The appeals officer's order and decision refers to NDOC and CCMSI as one party, the "Employer."
In January 2016, Prevost timely filed a petition for judicial review of the appeals officer's decision with the district court. The caption of the petition for judicial review listed NDOC and the Department of Administration as respondents, but did not individually identify CCMSI. However, the appeals officer's order and decision, which identified CCMSI, was attached and incorporated into the body of the petition. Moreover, CCMSI and its counsel were served with the petition.
Nonetheless, in March 2016, CCMSI moved to dismiss the petition, alleging that the failure to name CCMSI in the caption rendered the petition jurisdictionally defective pursuant to NRS 233B.130(2)(a) and Washoe County v. Otto , 128 Nev. 424, 282 P.3d 719 (2012). Prevost subsequently filed an opposition to CCMSI's motion to dismiss, as well as a motion to amend the caption of his petition for judicial review to add CCMSI. The district court summarily granted CCMSI's motion to dismiss, denied Prevost's motion to amend, and dismissed Prevost's petition for judicial review with prejudice. This appeal follows.
CCMSI also argued in district court that Prevost failed to serve the petition on the Attorney General and the administrative head of the Department of Administration pursuant to NRS 233B.130(2)(c). See Heat & Frost Insulators and Allied Workers Local 16 v. Labor Comm'r, 134 Nev. ––––, 408 P.3d 156 (2018). We do not address this argument, as CCMSI and Prevost agree that the issue is not properly before this court.
DISCUSSION
On appeal, Prevost argues that the district court erred in dismissing his petition for judicial review on the basis that it failed to comply with NRS 233B.130(2)(a). We agree.

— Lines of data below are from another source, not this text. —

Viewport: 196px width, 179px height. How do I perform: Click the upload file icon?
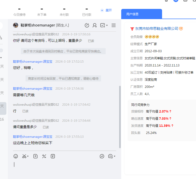pos(35,156)
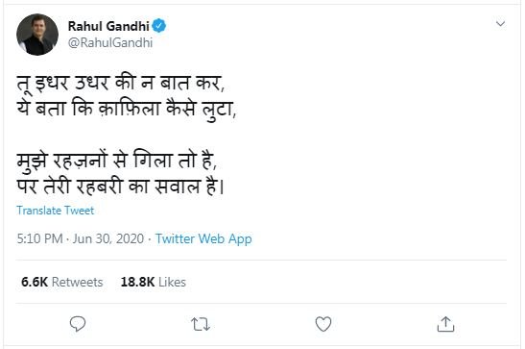This screenshot has width=525, height=349.
Task: Click the reply speech bubble icon
Action: point(78,324)
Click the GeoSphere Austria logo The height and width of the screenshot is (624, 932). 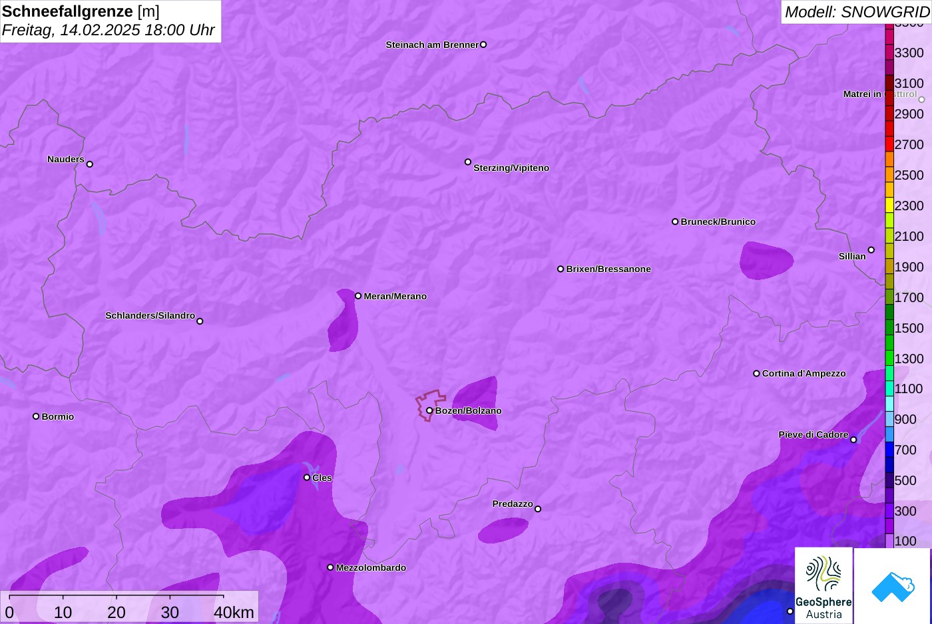(x=823, y=585)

NRS 233B.130(2)(a) provides that "[p]etitions for judicial review must ... [n]ame as respondents the agency and all parties of record to the administrative proceeding." In Otto, this court concluded that "pursuant to NRS 233B.130(2)(a), it is mandatory to name all parties of record in a petition for judicial review of an administrative decision, and a district court lacks jurisdiction to consider a petition that fails to comply with this requirement." 128 Nev. at 432-33, 282 P.3d at 725 (2012) (emphasis added). There, this court determined that petitioner Washoe County failed to comply with NRS 233B.130(2)(a) because Washoe County did not "name any [respondent] taxpayer individually in the caption , in the body of the amended petition , or in an attachment ." Id. at 430, 282 P.3d at 724 (emphasis added). Thus, Otto implicitly recognizes that the failure to identify a party in the caption of a petition for judicial review is not, in and of itself, a fatal jurisdictional defect. Id.

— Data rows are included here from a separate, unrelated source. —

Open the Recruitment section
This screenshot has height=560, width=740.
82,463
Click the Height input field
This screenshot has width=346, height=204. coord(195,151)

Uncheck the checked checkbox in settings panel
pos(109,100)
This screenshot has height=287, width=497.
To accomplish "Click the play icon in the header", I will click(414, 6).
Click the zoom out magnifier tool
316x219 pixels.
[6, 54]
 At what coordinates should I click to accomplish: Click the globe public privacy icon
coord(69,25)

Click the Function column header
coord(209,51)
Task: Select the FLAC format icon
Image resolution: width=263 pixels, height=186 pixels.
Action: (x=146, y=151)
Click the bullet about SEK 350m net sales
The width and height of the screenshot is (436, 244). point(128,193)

Here, Prevost named CCMSI in the body of the petition through incorporation by reference of the administrative decision, which Prevost also attached as an exhibit to the petition. See NRCP 10(c) ("Statements in a pleading may be adopted by reference in a different part of the same pleading.... A copy of any written instrument which is an exhibit to a pleading is a part thereof for all purposes."). We conclude that this is sufficient to satisfy NRS 233B.130(2)(a), which requires that "the agency and all parties of record to the administrative proceeding" be named as respondents, but does not explicitly require that the parties be named in the caption of the petition. See 5A Charles Alan Wright & Arthur R. Miller, Federal Practice and Procedure § 1321, at 388-89 (3d ed. 2004) ("[T]he caption is not determinative as to the identity of the parties to the action.").
We reject CCMSI's contention that the Nevada Rules of Civil Procedure (NRCP) do not apply to judicial review proceedings under Nevada's Administrative Procedure Act (APA). Pursuant to NRCP 81(a), the provisions of the NRCP govern proceedings under the APA to the extent that they are not in conflict with the provisions of the APA. CCMSI fails to show that the APA contains a rule that conflicts with NRCP 10. Accordingly, we conclude NRCP 10 is applicable to petitions for judicial review under the APA.
CONCLUSION
We conclude that the failure to name CCMSI in the caption of the petition for judicial review did not render the petition jurisdictionally defective where (1) the body of the petition named CCMSI through incorporation by reference of the attached administrative decision, NRCP 10(c) ; and (2) CCMSI and its attorney were timely served with the petition. Thus, we reverse the district court's order dismissing Prevost's petition for judicial review for lack of jurisdiction and remand for further proceedings consistent with this opinion.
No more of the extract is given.